В посылаемом Вам теперь есть одно место, с которым (судя по нашему разговору в Петербурге, от которого мы куда-то отвлеклись и забыли) Вы верно не будете согласны: это насчет того, почему же Дарвин не объяснил, откуда возникают мелкие индивидуальные отличия. В сущности, это то самое, что ответил Данилевский, сказав, что в дарвинизме творческое начало заменено практическим, и он, как будто (и также Вы, насколько я понял), допускает, что это возможно. Не знаю, прав ли я, но я никак не могу отвязаться от мысли, что это невозможно и что совершенно случайных (беспричинных) индивидуальных изменений «нет, не было и быть не может», говоря языком Данилевского. Если Вам это не очень неприятно, прошу Вас, сохраните это место в моей рукописи.

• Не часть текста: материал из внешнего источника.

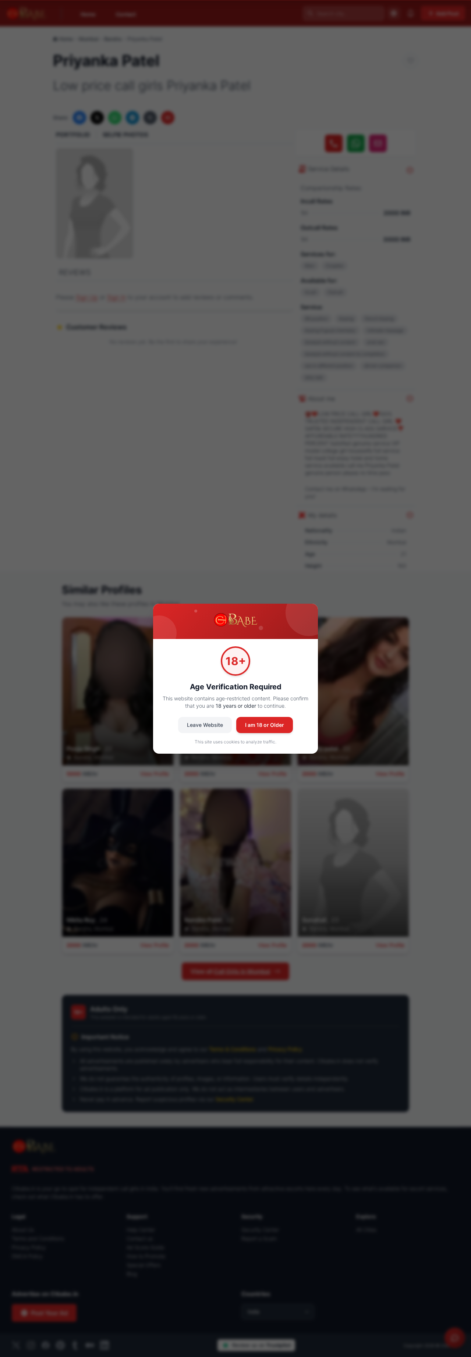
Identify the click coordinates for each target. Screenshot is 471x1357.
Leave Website (205, 725)
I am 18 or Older (264, 725)
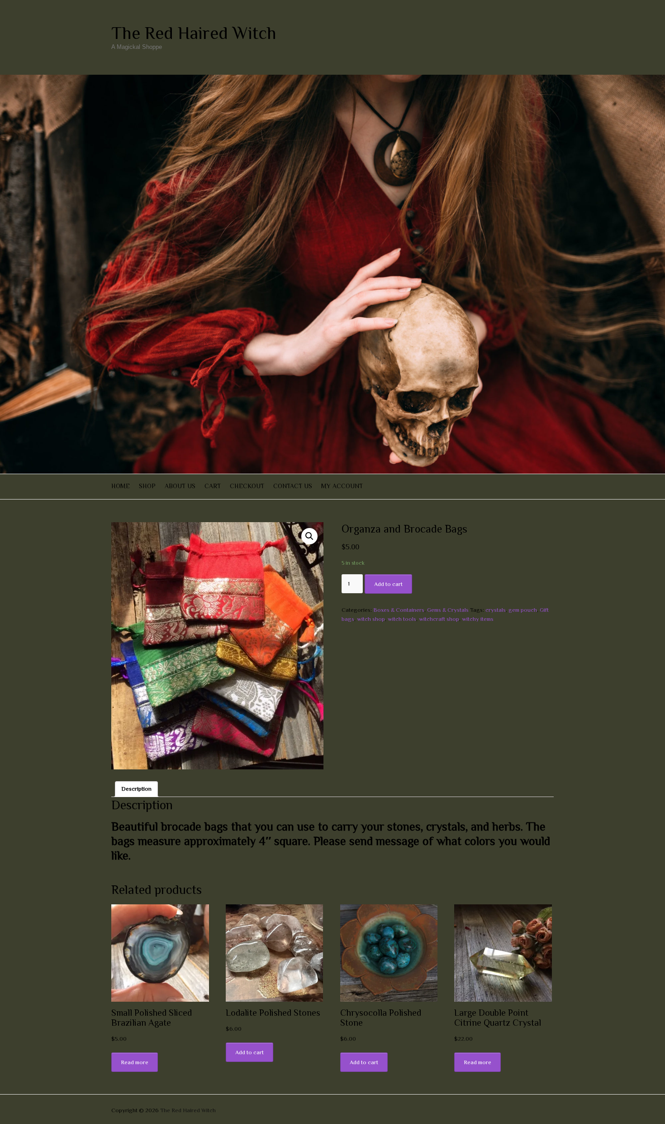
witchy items (478, 618)
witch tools (402, 618)
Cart (212, 486)
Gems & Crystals (448, 609)
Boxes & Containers (398, 609)
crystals (495, 609)
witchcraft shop (439, 618)
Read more (134, 1062)
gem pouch (522, 609)
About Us (180, 486)
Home (120, 486)
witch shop (371, 618)
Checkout (247, 486)
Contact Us (292, 486)
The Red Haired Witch (193, 33)
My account (342, 486)
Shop (147, 486)
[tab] (136, 789)
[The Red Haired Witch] (332, 79)
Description (136, 788)
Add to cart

Ужасно боюсь, что хлопоты по помещению рукописи в журнале Вам будут неприятны, особенно потому, что посылаемая Вам материя — до-вольно сухая для литературного журнала. Я, пожалуй, и отказался бы от этого, если бы не одна хотя смешная и глупая вещь, но от которой уже нельзя отвязаться: я, правда, очень торопился писать, и когда по приезде из Спб. меня все приглашали к себе товарищи, я иногда отказывался, говоря, что книга Данилевского уже вышла в продажу и нужно, чтобы отзыв появился скорее, что я — занят теперь. Таким образом (ради Бога, не смейтесь надо мной или, по крайней мере, не очень, добродушно лишь), если теперь он не будет помещен, мне придется всем сказать, что я не сумел написать чего-нибудь, что мог бы принять журнал, что очень стыдно. Ну, вот видите, какие глупые мысли занимают меня иногда. Мне и смешно, и очень совестно всего этого, и я бы никому не сказал. Так что если есть хотя малейшая возможность поместить, пожалуйста, поместите. Что нужно переправить или вычеркнуть, сделайте. Как я рад за Платона Александровича (пишу о фельетоне Буренина); и я думаю, что все сказанное там — верно. Я от Пл. Алекс, очень давно не получаю писем и скучаю по ним. Все боюсь, не сердится ли он на меня. Это было бы для меня не только величайшим огорчением, но и положительно горем. Лучшей души человека я не знал, кажется, и абсолютно ни на кого не похож. Передайте ему и Елизавете Александровне мой поклон. Я в их семью влюблен, как, помните, был влюблен в дом Щербацких Левин. Ну, прощайте. Еще раз простите за хлопоты, которые Вам все делаю. Если приеду на будущий год в Спб., отдам Вашему переплетчику Данилевского, Ап. Григорьева и все Ваши сочинения (я видел у вас переплет 2-го т. Данилевского — замечательно хорош, и теперь ничего не переплетаю, ожидая возможности переплести так же).
Ваш В. Розанов.
Извините, пожалуйста, что в рукописи некоторые места зачеркнуты: это я сделал только сейчас, и попорченные листы переписывать — значило бы еще задерживать отсылку ее.
В. Р.
Здесь цитируется по изд.: Розанов В.В. Собрание сочинений. Литературные изгнанники: Н.Н. Страхов. К.Н. Леонтьев / Под общ. ред. А.Н. Николюкина. – М., 2001, с. 194-196.